A friend told me a story once. He was living in Canada, at university, living in a houseshare. He lived with a nerdy Canadian guy - let's call him Ryan, because Ryan seems like a fairly archetypal name for the kinda guy Ryan was. Ryan was one of those super-enthusiastic people who always saw the good in people, who was kinda naive, who had a girlfriend. I can't remember her name - I did meet her years after the events transpired, and I remember thinking, wow, you're gorgeous. And she and I talked for ages at this barbecue thing we were at. And we were vibing, like two people with a sense of humour who'll probably never see each other ever again do at barbecue things.

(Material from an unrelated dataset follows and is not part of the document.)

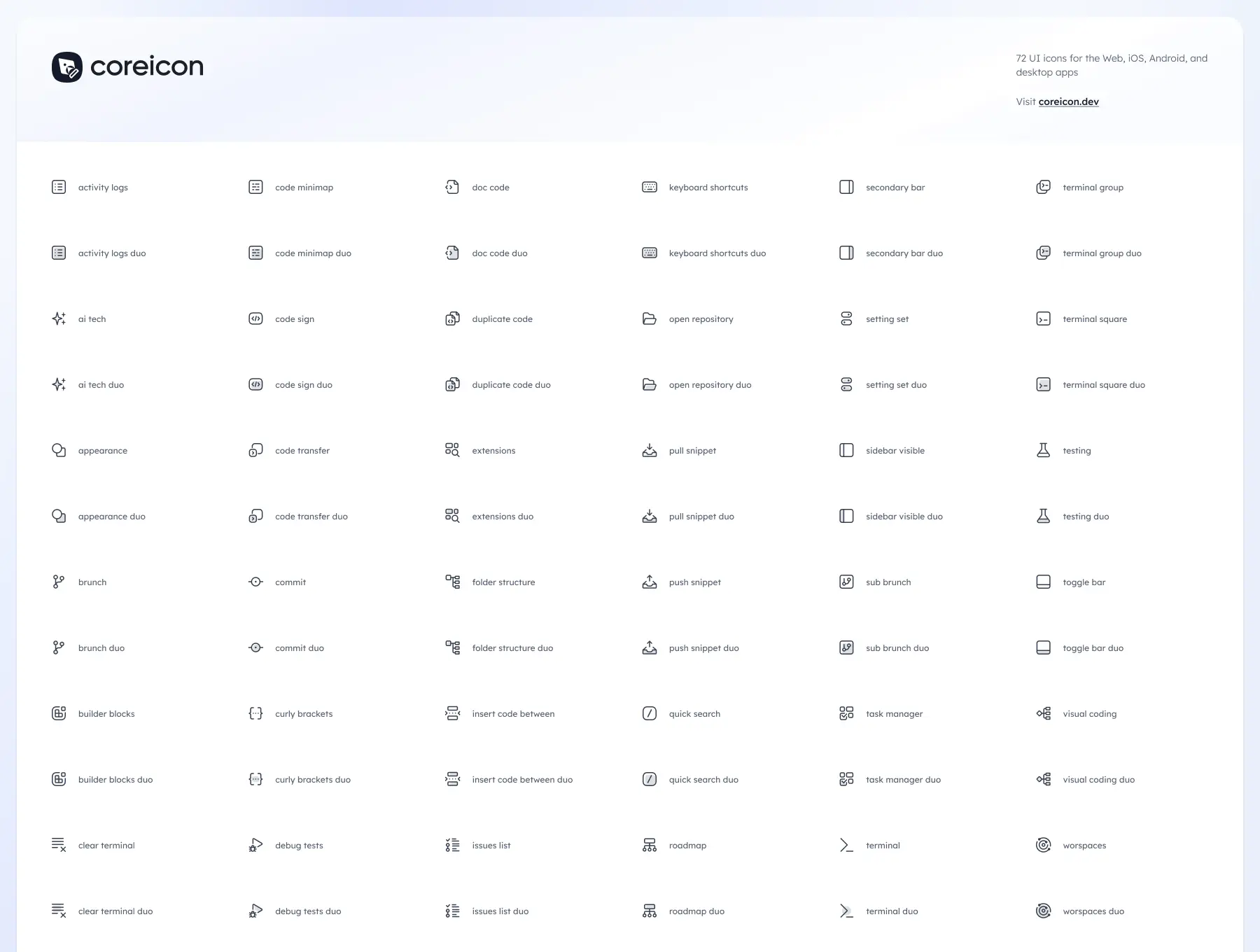The width and height of the screenshot is (1260, 952).
Task: Select the debug tests icon
Action: (255, 845)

Ryan was heading home for the holidays. I imagine it was Canadian Thanksgiving. He set out from the houseshare in Halifax early because it was quite a trek to where his parents were and he didn't want to spend the whole day driving. Ryan didn't always take best care of his things. He left washing in the sink for days, never straightened the shower curtain, meaning his housemates cursed him for the mildew, and he never changed the oil in his car. Never for the five years he'd owned it.
Needless to say, the car broke down. He was one and a half hours into his journey home. Not quite at the point of no return. And not quite close enough to risk his father's wrath at his carelessness. He decided to cut his losses and head back to Halifax. Well, you would. The gorgeous girlfriend I would later crush on at a barbecue was there and she wasn't going anywhere for the holidays. And he could borrow her car maybe.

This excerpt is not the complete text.